Start of RECORDS SUPPLIED

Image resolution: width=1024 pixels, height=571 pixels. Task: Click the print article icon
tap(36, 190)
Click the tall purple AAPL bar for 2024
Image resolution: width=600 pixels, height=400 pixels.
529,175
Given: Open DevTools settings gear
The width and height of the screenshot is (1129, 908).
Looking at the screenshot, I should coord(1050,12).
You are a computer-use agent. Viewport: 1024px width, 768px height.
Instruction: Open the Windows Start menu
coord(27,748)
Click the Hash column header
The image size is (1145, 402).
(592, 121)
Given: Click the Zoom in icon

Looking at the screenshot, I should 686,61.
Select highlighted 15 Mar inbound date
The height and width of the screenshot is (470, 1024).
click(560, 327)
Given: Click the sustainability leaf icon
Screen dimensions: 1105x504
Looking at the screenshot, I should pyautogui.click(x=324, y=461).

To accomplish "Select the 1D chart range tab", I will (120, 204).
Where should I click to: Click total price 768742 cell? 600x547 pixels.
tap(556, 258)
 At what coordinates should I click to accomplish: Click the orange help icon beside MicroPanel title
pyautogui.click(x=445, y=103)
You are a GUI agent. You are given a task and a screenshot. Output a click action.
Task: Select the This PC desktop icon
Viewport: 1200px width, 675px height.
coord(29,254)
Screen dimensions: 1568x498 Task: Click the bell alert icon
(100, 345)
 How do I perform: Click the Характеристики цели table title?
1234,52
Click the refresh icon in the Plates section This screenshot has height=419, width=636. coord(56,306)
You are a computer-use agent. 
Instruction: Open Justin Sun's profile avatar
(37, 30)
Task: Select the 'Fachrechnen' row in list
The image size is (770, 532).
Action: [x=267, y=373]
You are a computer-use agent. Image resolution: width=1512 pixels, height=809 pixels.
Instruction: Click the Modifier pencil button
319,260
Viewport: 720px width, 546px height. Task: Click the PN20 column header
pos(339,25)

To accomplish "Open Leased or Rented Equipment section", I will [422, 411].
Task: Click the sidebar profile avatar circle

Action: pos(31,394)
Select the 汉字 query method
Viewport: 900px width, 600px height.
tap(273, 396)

End of RECORDS SUPPLIED

• TASK TO CARRY OUT
Retype the records above from the very first line down to the line with "You are a computer-use agent. Viewport: 1024px", keeping both of those lines. Include nothing beyond them.

• RESPONSE AREA
Image resolution: width=1024 pixels, height=571 pixels. Task: Click the print article icon
tap(36, 190)
Click the tall purple AAPL bar for 2024
Image resolution: width=600 pixels, height=400 pixels.
529,175
Given: Open DevTools settings gear
The width and height of the screenshot is (1129, 908).
Looking at the screenshot, I should coord(1050,12).
You are a computer-use agent. Viewport: 1024px width, 768px height.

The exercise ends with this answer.